Treść polecenia.
Powtórz dosłownie pozycje od wiersza zawierającego „Given: Open 查看文章 link for Jianshu account” do wiersza zawierającego „click(1105, 195)”, włącznie z tymi dwoma wierszami. Obrazy pomiń w odpowiedzi.

Przedstawione dane.
==============================
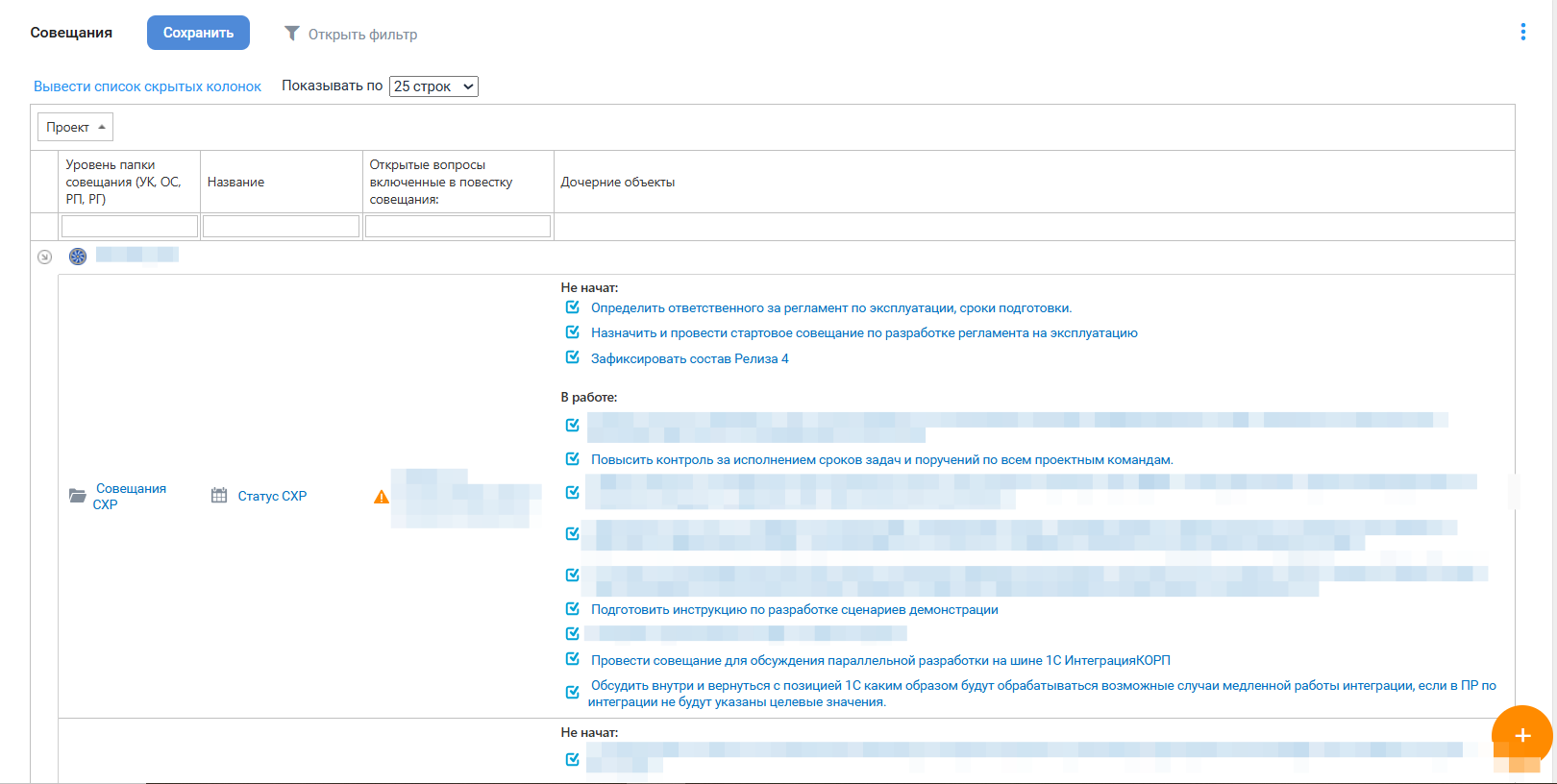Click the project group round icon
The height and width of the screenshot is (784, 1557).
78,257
==============================
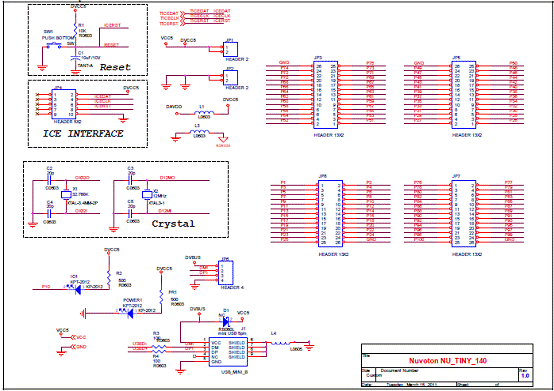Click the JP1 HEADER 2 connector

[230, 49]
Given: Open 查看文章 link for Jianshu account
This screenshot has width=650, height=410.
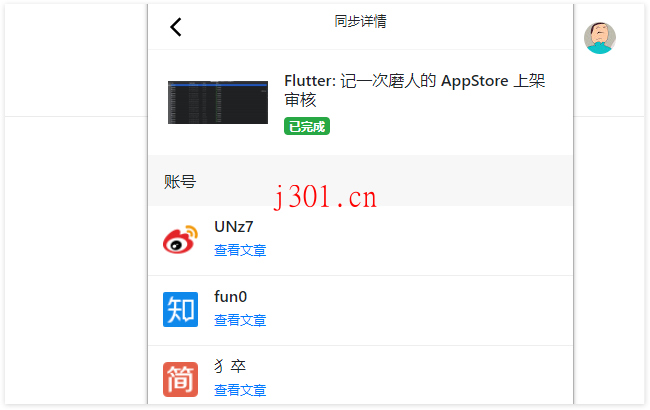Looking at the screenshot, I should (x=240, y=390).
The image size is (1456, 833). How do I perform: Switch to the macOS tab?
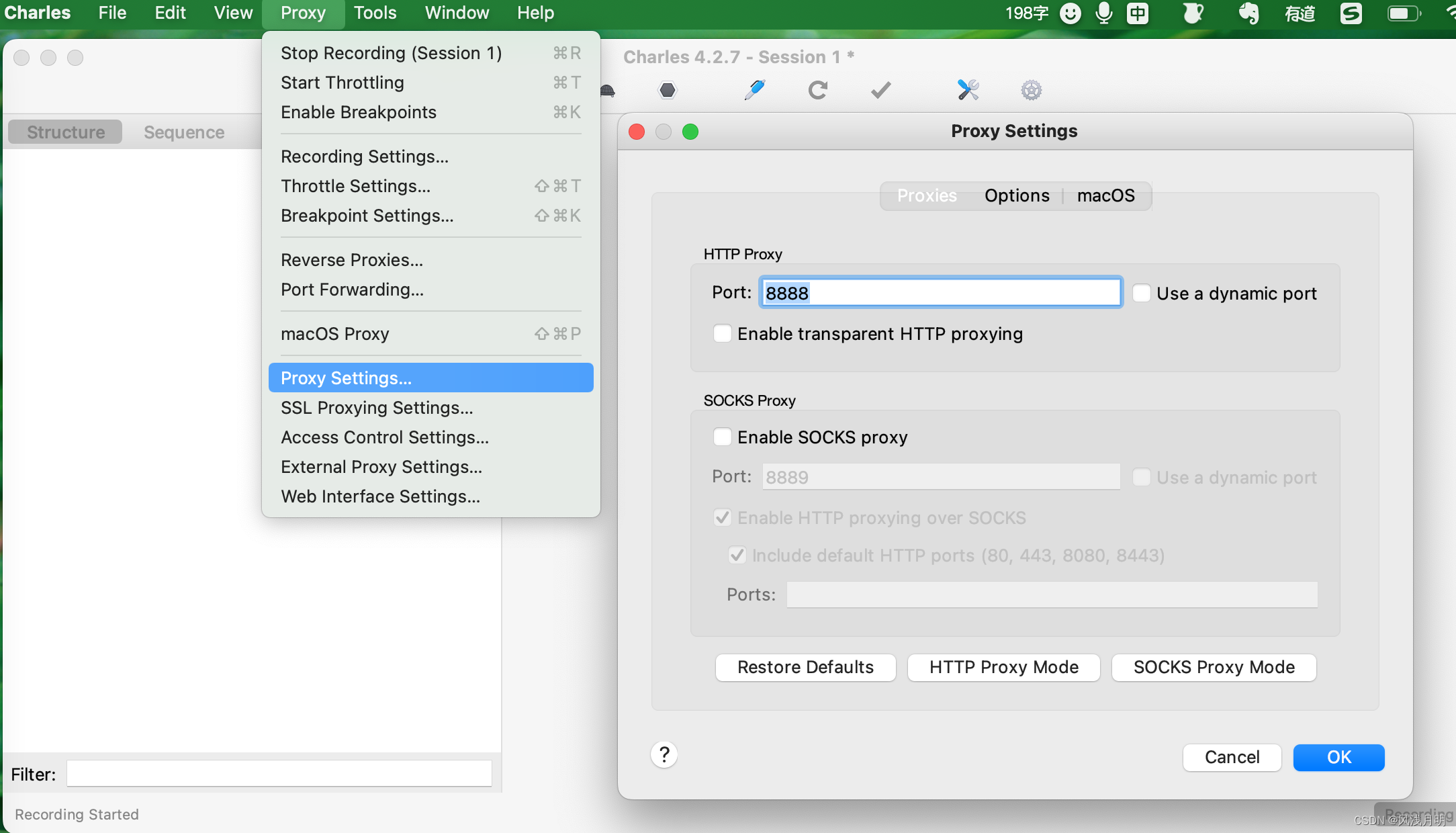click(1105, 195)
==============================
Pełna odpowiedź.
Given: Open 查看文章 link for Jianshu account
This screenshot has width=650, height=410.
Looking at the screenshot, I should (x=240, y=390).
The image size is (1456, 833). How do I perform: Switch to the macOS tab?
click(1105, 195)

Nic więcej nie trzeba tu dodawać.